_Exercise directions_: From the line that contains "How do I perform: Click" through the closing line of the entries, write out each line exactly; pictures stay out.

START Information given

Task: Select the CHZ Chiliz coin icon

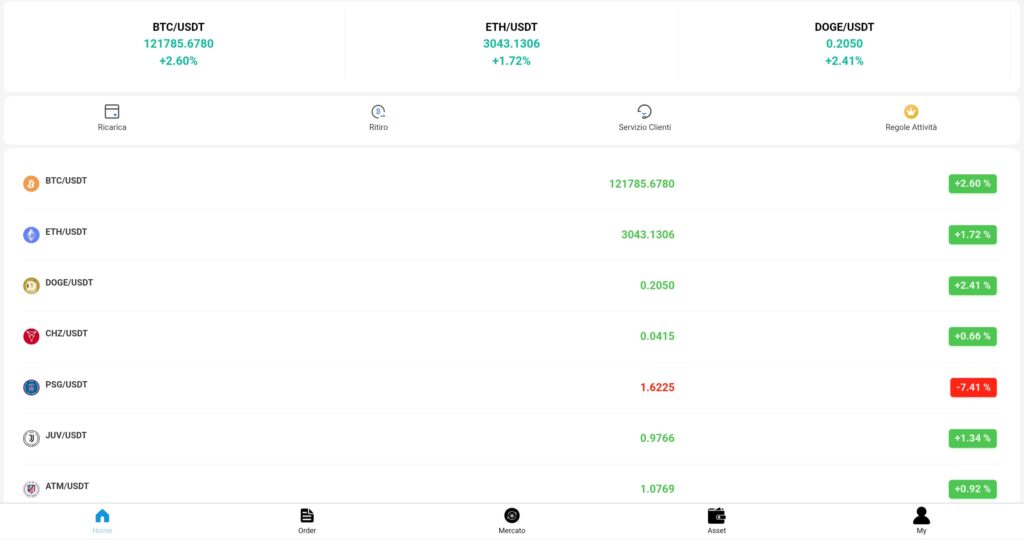Action: [x=31, y=337]
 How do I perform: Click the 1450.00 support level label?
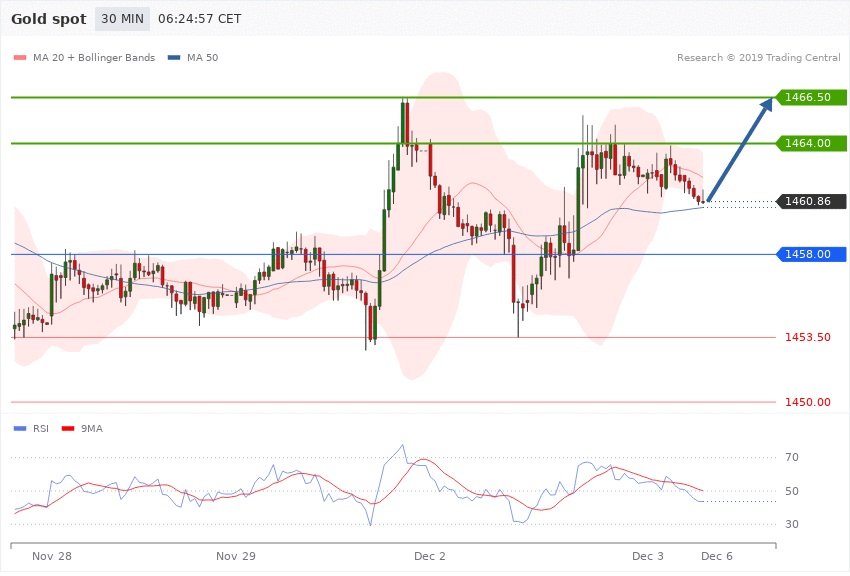(x=808, y=402)
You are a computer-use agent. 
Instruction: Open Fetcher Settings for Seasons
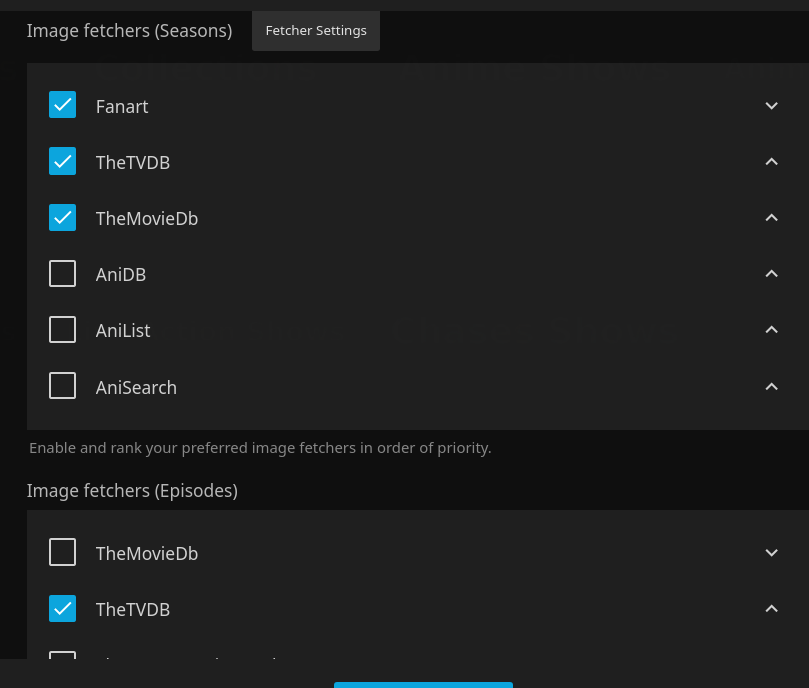pyautogui.click(x=316, y=30)
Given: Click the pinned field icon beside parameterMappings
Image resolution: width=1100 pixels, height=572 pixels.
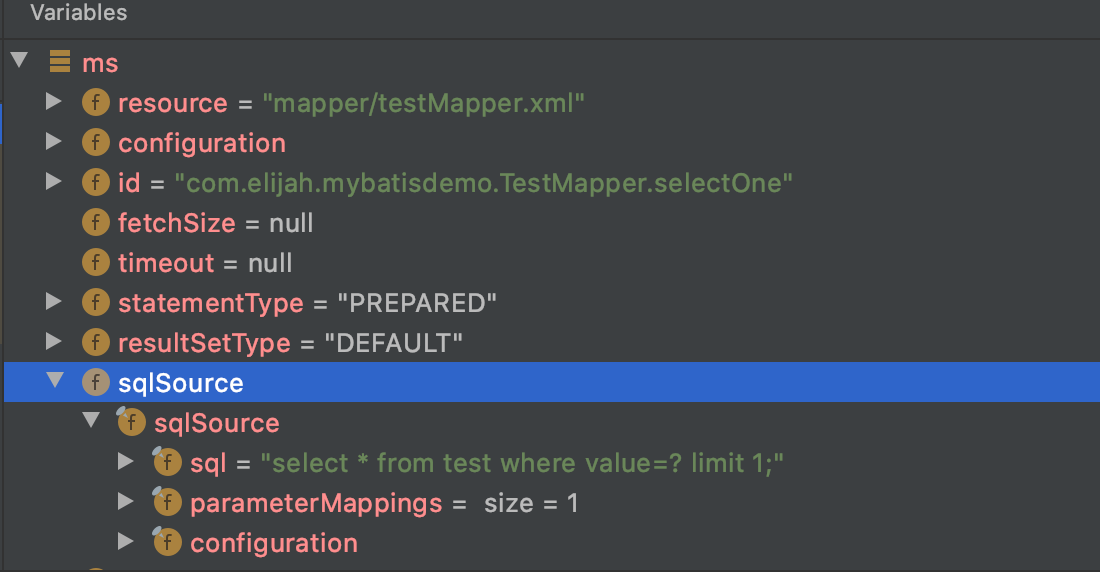Looking at the screenshot, I should (166, 503).
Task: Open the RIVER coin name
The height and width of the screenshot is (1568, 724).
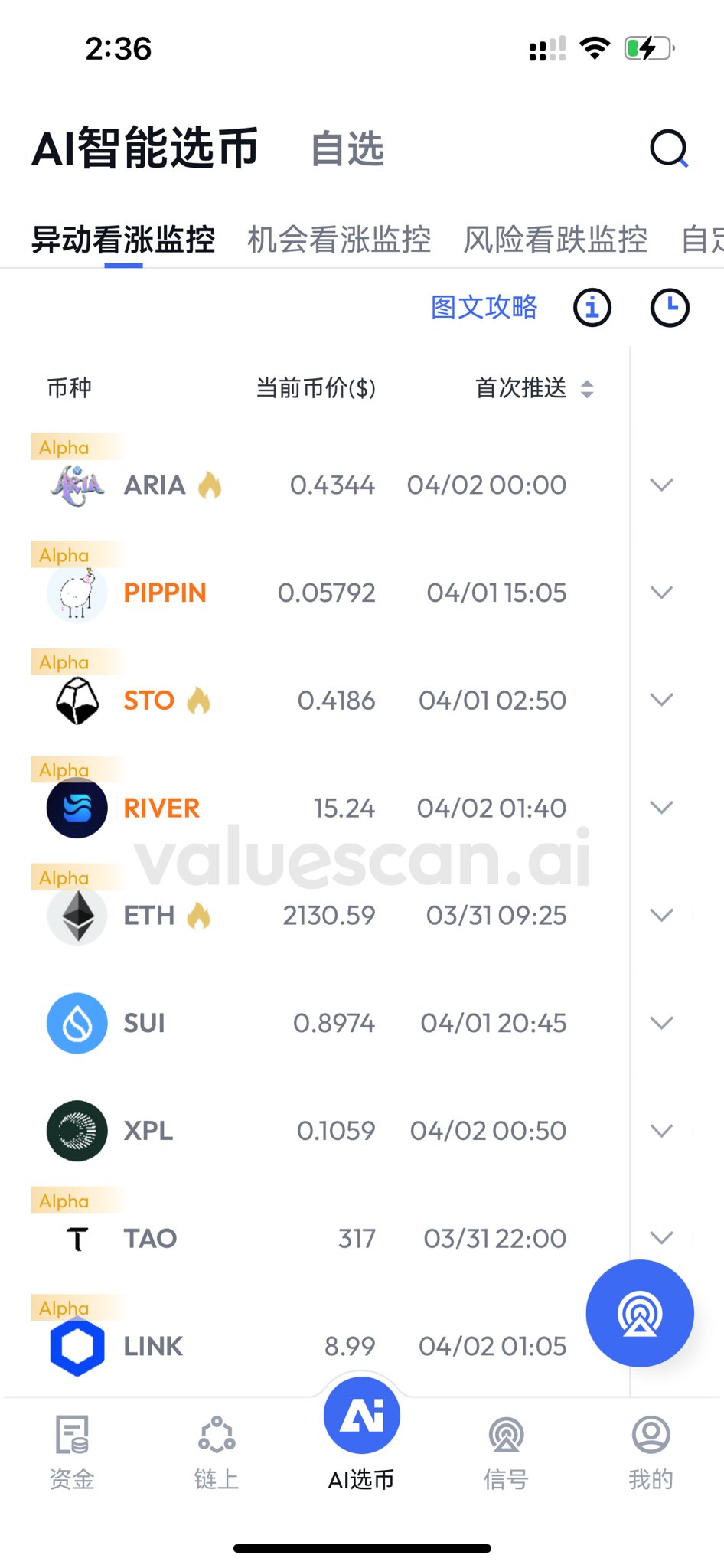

END Information given

_Result of the exercise_:
 How do I perform: Click the 1450.00 support level label?
(x=808, y=402)
You are a computer-use agent. 
Instruction: Open Fetcher Settings for Seasons
pyautogui.click(x=316, y=30)
Given: Click the pinned field icon beside parameterMappings
Image resolution: width=1100 pixels, height=572 pixels.
Looking at the screenshot, I should (166, 503).
Task: Open the RIVER coin name
The height and width of the screenshot is (1568, 724).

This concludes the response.